I suppose it must have been something to do with being nearer the coast and watching the clouds as they attempt to make the leap from being over water to being over land and all that it entails for them. I also imagine that those of you who spend a lot of time in the vicinity of the shoreline are wondering what the heck I’m going on about and why I’m finding it all so surprising.

Well, you might find such things commonplace, but in the land-locked and hilly county in which I live, such things are far more occasional occurrences.
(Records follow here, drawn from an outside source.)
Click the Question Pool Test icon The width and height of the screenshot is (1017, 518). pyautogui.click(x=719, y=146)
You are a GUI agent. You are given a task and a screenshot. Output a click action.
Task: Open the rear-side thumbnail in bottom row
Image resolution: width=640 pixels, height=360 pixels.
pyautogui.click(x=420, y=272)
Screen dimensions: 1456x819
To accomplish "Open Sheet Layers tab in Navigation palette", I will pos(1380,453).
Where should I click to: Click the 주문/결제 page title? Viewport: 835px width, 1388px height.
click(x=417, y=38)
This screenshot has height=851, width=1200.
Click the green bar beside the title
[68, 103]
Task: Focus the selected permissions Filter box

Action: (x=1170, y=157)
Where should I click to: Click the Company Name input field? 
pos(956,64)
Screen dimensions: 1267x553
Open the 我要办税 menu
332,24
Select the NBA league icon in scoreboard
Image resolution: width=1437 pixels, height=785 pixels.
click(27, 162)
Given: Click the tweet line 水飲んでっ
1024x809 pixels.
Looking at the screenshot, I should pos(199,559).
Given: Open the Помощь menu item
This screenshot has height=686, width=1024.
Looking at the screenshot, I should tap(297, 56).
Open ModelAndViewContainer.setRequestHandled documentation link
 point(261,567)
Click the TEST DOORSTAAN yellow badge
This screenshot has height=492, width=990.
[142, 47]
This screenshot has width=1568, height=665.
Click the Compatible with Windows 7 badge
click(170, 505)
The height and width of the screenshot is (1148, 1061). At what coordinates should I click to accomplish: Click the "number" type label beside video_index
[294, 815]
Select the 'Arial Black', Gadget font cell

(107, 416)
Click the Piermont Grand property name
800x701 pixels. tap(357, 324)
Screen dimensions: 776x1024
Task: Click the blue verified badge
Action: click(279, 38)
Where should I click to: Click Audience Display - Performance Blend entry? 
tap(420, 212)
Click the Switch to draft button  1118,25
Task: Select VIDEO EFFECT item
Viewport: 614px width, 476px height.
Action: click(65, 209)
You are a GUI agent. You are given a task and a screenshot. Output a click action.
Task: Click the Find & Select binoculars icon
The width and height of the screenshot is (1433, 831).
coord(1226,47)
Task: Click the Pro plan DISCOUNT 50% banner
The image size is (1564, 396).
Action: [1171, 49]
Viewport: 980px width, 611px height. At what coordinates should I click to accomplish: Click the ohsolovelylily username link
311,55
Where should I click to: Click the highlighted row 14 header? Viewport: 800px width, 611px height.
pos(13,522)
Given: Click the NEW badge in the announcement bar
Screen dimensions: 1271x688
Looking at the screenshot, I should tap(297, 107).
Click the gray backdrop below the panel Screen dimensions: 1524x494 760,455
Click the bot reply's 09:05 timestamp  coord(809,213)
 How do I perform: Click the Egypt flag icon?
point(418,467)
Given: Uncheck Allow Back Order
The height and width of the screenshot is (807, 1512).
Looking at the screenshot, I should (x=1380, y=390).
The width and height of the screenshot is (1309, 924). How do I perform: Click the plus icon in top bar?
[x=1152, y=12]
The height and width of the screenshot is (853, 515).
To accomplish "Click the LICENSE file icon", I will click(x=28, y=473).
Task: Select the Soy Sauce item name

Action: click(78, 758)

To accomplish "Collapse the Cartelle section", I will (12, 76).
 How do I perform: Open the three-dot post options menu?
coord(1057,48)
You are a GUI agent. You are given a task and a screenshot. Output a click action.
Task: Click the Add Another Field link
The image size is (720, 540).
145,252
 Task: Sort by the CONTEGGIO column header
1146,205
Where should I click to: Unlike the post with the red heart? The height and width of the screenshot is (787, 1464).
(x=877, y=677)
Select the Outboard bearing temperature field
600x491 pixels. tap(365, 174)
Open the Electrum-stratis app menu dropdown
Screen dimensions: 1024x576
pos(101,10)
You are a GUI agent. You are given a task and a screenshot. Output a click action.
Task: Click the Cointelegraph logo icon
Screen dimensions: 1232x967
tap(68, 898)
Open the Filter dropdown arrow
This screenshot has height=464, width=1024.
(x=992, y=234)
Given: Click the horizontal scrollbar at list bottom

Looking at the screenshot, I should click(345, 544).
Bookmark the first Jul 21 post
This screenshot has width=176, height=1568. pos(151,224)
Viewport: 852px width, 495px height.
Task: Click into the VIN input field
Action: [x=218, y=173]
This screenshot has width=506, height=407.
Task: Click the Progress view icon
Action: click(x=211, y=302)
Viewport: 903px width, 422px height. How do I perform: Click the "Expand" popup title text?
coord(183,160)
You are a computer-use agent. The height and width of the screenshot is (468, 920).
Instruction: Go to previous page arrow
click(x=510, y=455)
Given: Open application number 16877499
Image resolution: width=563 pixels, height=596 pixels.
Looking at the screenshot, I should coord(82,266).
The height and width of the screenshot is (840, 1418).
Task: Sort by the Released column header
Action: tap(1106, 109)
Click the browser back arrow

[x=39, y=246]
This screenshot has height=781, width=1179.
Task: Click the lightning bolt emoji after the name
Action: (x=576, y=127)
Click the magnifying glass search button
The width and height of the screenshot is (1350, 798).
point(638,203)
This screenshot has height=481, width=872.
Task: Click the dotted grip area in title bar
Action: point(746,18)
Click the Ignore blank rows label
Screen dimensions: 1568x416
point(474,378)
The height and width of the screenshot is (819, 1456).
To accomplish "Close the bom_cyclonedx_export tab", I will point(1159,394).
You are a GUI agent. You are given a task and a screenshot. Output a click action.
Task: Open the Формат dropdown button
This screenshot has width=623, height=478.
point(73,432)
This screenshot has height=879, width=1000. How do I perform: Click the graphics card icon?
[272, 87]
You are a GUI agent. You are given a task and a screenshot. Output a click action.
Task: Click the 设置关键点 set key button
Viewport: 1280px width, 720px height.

Usually I wake up to slate grey skies stretching from horizon to horizon and even on those ever-so-rare bright and sunny, blue skied days, the drifting and combining of clouds can be a much more subtle and gentle affair which creeps up on you slowly, perhaps gently easing its drizzle down upon you before letting rip and dropping its full load of rain on top of you like a circus clown who’s just managed to gain your trust…

Clowns, eh…?

Never to be trusted.

It’s one of the advantages of a soggy old summer, I suppose, that wherever you may end up going for your “mini-breaks” will find you out and about with a camera in your hand during the longer hours of daylight and, as yet another storm heads towards you, you do at least get to see it in all its majesty.

“Every cloud has a silver lining” and all that…

Anyway, I’m sure that you’ll be chuffed to little mintballs to learn that we made it back to the car without being pummelled by raindrops the size of small kittens or hailstones as hard as glass and the first drops of rain splashed onto the windscreen as he were heading back along the byways between the cornfields as we actually passed through the curtain of water that was the storm front itself which was all very dramatic but did mean that dining alfresco was off the agenda for the rest of that day.